Vice President Joe Biden: July 2011 Might Mean Just 'a Few Thousand' Troops Returning
Also clarifies troop exit quote, says maybe "a few thousand" out by July 2011.
July 18, 2010— -- "As few as a couple thousand troops" could be returning home from America's longest war at the July 2011 target for a "transition" in Afghanistan, Vice President Joe Biden told "This Week" in an exclusive interview.
Biden previously was quoted in Jonathan Alter's new book, "The Promise," as saying, "In July of 2011 you're going to see a whole lot of people moving out. Bet on it."
But he clarified to ABC News' Jake Tapper: "If you read three or four paragraphs above that, Jonathan was making a very valid point. He was saying a lot in the military think they outmaneuvered the president to render the July date meaningless. And I was saying that's simply not true.
"The military signed on," Biden said. "[Afghanistan commander Gen. David] Petraeus signed on. Everybody signed on to not a deadline, but a transition, a beginning of a transition."
So what did Biden mean when he said "a whole lot of people" would be "moving out" of Afghanistan?
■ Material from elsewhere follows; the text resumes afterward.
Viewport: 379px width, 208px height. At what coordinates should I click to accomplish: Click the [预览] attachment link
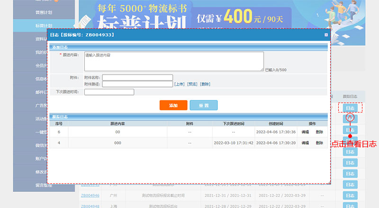[192, 84]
Tapper asked.
"What I was responding to was the idea that the president had been outmaneuvered," Biden said. "I was saying make it clear. And so it wasn't so much numbers [that] I meant. It could be as few as a couple thousand troops. It could be more. But there will be a transition."
The vice president also examined the broader picture of the war in Afghanistan.
Are we losing the war?
"It's too early to make a judgment," Biden said."We still believe that the policy that the military signed onto, put together initially, signed onto, is, in fact, going to work."
What does he mean by "work"?
"We are making considerable progress against al Qaeda, which is our primary target," Biden said. "We're taking out significant numbers of the leadership in al Qaeda. And we are, in the process, which is painfully slow and difficult, of training up Afghani forces in order to put them in a position they can deal with their own insurgents.
"There is, for the first time now, a real attempt and a policy of trying to figure out how to reconcile those in the Taliban who are doing it for the pay, who are not the Mullah Omars of the world, into the government of Afghanistan," Biden said.
But he added a big caveat.
"All of this is just beginning," he said. "And we knew it was going to be a tough slog. But I think it's much too premature to make a judgment [of how the U.S. is faring] until the military said we should look at it, which is in December."
"It's too early to make a judgment," Biden repeated. "We don't even have all the troops of the so-called surge in place yet. That won't happen until August."